EXERCISE BRIEF:
Locate the line bearing "Click the 5.36 (1.21) FVC value" in the material below, then reproduce it and each following line up to and including the line bearing "You are a computer-use agent. Image".
───── EXCERPTED DATA
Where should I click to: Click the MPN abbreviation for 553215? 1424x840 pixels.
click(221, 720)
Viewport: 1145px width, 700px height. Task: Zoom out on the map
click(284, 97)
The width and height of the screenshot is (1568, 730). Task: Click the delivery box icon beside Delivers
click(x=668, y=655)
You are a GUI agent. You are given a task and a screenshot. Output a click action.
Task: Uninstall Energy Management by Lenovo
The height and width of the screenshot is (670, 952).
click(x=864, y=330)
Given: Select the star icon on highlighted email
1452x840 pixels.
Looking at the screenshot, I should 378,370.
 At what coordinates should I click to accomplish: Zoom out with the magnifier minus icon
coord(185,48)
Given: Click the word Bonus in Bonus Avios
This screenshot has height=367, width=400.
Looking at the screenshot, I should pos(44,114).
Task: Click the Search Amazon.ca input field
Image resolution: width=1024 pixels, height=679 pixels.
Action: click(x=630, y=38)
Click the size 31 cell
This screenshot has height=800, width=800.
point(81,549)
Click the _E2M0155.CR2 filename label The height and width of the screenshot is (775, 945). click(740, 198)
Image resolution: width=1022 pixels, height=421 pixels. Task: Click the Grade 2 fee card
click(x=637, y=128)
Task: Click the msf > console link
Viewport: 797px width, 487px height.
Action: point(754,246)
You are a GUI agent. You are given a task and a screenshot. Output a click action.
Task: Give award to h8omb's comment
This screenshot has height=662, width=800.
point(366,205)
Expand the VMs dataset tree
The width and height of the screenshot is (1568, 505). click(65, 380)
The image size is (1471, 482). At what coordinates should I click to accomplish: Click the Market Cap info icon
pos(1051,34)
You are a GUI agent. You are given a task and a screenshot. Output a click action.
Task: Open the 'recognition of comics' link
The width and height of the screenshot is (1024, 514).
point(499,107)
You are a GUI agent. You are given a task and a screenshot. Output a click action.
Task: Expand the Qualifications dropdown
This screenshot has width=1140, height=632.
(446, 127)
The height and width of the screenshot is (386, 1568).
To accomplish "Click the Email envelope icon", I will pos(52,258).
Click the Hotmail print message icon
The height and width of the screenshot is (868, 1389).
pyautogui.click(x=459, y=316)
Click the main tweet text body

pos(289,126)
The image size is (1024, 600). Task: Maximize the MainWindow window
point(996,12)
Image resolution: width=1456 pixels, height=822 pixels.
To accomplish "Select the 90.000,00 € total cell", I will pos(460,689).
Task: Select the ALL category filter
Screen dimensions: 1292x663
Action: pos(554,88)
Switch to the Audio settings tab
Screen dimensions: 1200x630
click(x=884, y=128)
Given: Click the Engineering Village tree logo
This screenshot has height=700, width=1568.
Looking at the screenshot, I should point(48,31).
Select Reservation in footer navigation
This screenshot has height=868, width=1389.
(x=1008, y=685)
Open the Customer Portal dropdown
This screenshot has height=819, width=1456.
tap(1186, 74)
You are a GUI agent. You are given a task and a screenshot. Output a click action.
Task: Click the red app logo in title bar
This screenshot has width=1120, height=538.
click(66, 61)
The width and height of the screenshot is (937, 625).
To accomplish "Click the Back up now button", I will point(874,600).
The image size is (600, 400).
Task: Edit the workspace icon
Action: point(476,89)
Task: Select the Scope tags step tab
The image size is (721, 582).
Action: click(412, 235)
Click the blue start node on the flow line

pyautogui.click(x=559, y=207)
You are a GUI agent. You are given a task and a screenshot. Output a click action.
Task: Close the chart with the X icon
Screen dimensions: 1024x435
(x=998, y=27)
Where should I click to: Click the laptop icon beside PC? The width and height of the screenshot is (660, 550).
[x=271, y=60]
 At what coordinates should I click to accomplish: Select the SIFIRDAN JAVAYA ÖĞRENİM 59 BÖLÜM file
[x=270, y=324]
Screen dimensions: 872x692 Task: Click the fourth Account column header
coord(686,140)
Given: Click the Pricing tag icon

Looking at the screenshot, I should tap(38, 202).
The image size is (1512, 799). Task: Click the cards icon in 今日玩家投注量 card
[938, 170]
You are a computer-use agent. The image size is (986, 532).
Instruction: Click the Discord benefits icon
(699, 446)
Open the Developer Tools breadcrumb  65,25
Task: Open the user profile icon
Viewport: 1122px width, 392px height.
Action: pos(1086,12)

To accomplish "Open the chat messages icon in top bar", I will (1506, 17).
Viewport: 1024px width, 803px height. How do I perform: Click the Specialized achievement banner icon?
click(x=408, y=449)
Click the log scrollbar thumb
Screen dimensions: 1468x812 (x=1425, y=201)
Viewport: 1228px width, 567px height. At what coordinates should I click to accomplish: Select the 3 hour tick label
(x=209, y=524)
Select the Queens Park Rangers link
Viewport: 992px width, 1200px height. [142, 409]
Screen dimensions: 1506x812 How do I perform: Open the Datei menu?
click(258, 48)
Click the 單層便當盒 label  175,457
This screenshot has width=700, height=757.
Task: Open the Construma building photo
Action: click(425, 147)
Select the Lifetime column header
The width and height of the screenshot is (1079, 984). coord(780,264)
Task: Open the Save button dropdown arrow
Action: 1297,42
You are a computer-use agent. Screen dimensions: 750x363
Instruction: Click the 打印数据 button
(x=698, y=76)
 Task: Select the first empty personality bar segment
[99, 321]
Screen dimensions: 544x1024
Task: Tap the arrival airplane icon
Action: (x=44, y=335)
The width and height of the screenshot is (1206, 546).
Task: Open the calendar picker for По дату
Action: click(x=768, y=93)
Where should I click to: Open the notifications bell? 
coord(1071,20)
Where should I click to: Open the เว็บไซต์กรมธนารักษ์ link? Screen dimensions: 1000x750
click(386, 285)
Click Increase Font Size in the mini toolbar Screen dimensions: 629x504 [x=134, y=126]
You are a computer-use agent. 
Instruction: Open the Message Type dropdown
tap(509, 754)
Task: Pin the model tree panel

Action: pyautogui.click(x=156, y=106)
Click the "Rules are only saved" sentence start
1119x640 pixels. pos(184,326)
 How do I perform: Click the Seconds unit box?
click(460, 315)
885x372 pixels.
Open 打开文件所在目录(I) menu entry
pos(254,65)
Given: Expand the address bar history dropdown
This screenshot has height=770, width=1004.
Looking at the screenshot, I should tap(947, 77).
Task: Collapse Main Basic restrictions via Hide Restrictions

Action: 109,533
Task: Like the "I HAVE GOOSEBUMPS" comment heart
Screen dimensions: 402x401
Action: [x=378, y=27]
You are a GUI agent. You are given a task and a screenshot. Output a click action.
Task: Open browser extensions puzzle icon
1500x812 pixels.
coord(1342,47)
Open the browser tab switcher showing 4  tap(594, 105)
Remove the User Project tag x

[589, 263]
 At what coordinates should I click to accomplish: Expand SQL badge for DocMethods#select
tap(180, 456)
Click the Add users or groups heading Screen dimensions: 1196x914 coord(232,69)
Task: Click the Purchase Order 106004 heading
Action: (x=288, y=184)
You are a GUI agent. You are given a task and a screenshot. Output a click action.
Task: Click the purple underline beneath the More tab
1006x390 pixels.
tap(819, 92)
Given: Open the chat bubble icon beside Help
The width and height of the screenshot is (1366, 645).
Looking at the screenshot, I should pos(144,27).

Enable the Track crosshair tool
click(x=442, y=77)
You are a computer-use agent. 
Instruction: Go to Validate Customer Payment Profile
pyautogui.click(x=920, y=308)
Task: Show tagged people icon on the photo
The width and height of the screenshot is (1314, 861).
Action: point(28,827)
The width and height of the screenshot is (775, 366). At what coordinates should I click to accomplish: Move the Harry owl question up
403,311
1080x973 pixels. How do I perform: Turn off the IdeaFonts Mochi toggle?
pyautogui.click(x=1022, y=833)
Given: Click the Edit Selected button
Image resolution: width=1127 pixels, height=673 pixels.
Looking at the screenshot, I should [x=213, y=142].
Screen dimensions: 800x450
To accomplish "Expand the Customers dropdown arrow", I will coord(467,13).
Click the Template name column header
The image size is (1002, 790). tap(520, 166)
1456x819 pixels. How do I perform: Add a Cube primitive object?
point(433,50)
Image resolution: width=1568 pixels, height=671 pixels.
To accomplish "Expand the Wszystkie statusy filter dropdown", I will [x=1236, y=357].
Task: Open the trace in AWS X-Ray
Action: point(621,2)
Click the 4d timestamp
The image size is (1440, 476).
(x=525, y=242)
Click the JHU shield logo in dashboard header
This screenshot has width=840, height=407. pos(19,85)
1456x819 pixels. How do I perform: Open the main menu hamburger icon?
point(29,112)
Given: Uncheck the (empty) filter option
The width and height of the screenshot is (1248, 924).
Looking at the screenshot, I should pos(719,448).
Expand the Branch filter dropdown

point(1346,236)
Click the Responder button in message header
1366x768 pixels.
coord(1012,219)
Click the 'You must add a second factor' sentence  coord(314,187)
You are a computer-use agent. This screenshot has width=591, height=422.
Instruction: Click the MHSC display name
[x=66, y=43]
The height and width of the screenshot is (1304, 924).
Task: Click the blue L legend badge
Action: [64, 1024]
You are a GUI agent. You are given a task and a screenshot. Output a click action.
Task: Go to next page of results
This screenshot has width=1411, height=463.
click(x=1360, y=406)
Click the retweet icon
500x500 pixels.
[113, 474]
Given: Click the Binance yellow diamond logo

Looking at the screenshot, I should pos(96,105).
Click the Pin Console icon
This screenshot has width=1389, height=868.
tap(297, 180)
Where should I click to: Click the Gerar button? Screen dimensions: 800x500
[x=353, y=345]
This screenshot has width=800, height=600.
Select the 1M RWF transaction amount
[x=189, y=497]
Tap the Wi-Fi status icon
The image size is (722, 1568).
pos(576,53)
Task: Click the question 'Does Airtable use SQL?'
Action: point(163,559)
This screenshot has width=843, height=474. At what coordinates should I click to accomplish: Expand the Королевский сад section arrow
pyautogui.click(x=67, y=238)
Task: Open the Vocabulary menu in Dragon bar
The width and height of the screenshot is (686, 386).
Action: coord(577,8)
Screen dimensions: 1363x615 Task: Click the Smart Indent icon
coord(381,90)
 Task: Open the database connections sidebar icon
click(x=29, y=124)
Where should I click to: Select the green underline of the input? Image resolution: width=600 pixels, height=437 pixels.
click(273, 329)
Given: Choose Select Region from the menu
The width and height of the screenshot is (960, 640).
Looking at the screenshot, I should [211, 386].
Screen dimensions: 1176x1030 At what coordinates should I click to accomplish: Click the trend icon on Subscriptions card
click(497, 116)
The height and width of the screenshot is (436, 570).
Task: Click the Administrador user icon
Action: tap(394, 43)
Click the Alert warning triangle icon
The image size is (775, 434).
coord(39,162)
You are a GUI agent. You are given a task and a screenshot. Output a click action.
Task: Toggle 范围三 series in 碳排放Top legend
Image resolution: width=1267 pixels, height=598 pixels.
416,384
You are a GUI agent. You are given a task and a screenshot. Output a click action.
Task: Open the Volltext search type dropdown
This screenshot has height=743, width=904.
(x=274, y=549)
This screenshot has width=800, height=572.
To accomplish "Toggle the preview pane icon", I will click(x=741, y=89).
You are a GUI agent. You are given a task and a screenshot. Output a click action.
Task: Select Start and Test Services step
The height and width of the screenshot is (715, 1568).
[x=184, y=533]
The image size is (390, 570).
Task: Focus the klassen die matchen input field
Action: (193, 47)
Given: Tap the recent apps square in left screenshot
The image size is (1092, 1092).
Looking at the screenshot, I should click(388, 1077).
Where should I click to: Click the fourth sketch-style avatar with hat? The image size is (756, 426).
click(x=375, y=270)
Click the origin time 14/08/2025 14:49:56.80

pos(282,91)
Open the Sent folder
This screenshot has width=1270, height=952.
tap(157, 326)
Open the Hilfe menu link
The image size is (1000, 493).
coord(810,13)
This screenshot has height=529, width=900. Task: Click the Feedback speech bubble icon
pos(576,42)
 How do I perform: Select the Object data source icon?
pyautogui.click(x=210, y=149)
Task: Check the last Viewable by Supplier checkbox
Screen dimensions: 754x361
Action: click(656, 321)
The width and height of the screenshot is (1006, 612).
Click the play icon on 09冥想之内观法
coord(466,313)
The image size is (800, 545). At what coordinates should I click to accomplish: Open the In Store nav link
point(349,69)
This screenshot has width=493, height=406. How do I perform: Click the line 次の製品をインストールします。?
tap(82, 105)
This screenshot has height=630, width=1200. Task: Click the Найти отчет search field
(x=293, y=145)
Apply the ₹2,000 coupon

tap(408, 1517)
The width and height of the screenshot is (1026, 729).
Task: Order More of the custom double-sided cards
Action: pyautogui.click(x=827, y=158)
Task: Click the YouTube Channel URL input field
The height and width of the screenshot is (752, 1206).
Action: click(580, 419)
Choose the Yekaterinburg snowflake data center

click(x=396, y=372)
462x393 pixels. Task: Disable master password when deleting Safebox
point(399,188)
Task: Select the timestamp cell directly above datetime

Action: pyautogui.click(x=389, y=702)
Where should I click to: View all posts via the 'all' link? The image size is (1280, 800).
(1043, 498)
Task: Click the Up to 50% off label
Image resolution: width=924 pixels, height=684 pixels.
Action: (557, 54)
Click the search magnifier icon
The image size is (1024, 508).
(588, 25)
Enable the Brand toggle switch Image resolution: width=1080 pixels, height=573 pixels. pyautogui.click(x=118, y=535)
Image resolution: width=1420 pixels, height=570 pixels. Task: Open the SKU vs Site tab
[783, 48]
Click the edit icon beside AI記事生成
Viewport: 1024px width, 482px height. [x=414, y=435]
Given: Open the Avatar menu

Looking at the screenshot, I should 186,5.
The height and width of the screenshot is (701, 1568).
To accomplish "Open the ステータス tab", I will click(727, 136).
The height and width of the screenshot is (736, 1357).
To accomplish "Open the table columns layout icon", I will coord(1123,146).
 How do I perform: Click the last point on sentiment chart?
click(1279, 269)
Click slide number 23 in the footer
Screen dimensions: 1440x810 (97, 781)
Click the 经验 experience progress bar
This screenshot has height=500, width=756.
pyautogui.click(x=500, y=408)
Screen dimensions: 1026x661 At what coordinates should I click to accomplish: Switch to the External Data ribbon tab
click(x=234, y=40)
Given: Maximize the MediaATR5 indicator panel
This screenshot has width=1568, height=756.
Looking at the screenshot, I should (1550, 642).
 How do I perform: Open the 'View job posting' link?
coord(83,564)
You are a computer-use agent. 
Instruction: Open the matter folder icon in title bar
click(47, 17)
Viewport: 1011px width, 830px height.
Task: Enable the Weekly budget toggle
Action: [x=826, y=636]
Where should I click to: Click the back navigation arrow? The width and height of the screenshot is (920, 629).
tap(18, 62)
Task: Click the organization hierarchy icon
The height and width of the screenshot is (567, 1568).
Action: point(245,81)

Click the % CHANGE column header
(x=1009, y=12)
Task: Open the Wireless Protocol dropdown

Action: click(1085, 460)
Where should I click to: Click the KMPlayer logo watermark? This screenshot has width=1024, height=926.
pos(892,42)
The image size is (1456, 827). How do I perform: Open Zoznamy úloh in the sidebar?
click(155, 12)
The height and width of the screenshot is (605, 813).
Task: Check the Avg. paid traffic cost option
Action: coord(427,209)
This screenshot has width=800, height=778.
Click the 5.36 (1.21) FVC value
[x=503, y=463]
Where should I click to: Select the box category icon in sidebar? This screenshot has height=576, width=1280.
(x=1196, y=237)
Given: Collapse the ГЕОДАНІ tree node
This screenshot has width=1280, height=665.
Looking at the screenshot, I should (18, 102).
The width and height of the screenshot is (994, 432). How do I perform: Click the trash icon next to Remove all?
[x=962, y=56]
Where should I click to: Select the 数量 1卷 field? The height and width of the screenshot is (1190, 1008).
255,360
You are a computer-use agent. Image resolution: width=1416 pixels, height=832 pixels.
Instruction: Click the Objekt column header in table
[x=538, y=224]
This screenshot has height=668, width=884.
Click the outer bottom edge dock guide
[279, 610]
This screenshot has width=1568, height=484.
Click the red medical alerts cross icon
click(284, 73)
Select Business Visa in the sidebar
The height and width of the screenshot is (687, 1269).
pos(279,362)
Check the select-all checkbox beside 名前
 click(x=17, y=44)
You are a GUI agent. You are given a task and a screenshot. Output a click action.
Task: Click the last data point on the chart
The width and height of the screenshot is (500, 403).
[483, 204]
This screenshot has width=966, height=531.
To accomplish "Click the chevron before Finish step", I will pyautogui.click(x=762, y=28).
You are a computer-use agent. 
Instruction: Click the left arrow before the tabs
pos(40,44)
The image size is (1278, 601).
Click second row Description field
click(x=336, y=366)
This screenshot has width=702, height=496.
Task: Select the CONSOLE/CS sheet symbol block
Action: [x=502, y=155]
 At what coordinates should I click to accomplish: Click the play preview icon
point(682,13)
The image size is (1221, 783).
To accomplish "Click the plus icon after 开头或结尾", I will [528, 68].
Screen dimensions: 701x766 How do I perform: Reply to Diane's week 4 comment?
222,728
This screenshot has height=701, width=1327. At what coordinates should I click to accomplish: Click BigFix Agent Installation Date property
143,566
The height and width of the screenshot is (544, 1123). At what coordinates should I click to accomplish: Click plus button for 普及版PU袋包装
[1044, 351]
──────────
ANSWER TO THIS EXERCISE:
Click the 5.36 (1.21) FVC value
[x=503, y=463]
Where should I click to: Select the box category icon in sidebar? This screenshot has height=576, width=1280.
(x=1196, y=237)
Given: Collapse the ГЕОДАНІ tree node
This screenshot has width=1280, height=665.
Looking at the screenshot, I should (18, 102).
The width and height of the screenshot is (994, 432). How do I perform: Click the trash icon next to Remove all?
[x=962, y=56]
Where should I click to: Select the 数量 1卷 field? The height and width of the screenshot is (1190, 1008).
255,360
You are a computer-use agent. Image resolution: width=1416 pixels, height=832 pixels.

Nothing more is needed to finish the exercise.